Felodipine Compared to Nifedipine as "Third-Line Drug" in Resistant Hypertension

Maclean, Derek; Thomson Mitchell, Elizabeth; Sandilands Readman, Ann
November 1986
Angiology;Nov1986, Vol. 37 Issue 11, p840
Academic Journal
Felodipine is a new dihydropyridine calcium antagonist, and in hypertension it is a much more effective "third-line" drug than hydralazine. Nifedipine, on the other hand, is the established dihydropyridine calcium antagonist that has been increasingly used to treat hypertension. Information is now needed on the relative merits and demerits of these two drugs.
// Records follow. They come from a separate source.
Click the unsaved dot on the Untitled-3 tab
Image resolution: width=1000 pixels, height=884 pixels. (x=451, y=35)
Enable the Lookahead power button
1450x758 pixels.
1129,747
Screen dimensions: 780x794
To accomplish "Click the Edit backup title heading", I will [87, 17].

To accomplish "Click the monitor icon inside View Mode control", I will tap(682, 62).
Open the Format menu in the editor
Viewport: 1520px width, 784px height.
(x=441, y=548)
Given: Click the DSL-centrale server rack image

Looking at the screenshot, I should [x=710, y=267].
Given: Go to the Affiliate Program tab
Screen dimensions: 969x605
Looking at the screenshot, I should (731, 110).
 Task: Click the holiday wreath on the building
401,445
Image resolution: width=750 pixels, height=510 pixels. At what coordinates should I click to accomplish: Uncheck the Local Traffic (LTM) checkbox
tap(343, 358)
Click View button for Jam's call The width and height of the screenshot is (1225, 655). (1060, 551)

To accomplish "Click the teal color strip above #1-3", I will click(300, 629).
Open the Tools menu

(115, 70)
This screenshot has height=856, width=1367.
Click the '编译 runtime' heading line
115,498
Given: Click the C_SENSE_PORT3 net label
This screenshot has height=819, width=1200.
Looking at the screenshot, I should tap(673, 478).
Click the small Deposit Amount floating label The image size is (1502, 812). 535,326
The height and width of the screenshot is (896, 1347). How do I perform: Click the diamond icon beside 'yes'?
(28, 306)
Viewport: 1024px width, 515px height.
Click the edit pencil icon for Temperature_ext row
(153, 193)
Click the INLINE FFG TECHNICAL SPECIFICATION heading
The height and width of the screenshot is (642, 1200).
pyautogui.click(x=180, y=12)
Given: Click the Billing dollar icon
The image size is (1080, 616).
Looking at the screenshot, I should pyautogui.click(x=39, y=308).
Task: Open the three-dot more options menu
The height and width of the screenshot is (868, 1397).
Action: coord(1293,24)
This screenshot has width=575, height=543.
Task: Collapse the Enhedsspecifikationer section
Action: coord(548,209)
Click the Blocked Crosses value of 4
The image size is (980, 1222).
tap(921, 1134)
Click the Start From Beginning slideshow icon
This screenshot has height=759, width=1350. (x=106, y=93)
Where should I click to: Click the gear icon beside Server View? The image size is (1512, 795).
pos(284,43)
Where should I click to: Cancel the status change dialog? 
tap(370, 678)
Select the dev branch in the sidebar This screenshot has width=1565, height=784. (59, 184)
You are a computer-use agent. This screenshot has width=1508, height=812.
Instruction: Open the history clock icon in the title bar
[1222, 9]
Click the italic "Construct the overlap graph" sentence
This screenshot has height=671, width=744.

This study appraised, therefore, the therapeutic utility of twelve months' treatment with nifedipine 20-60 mg twice daily in 55 patients with previous drug-resistant hypertension who had been successfully treated for the previous year with felodipine 5-20 mg twice daily, each calcium antagonist being used in combination with atenolol 100 mg daily with or without chlorthalidone 25 mg daily. Initially, nifedipine maintained comparable blood pressure control to that which had been achieved by felodipine, although in the longer term (over eight months) nifedipine proved less effective than felodipine had (p < 0.02) and more patients became uncontrolled (supine diastolic blood pressure. Phase V, ≫ 90 mmHg) on the maximum tolerated dose of the calcium antagonist (χ²=4.13, p< 0.05 > 0.025). The former degree of blood pressure control was, however, reestablished by increasing the dose of nifedipine or reintroducing the diuretic as necessary, and this control was maintained over the next four months. Minor side effects were less common on nifedipine than they had been during the preceding felodipine treatment phase.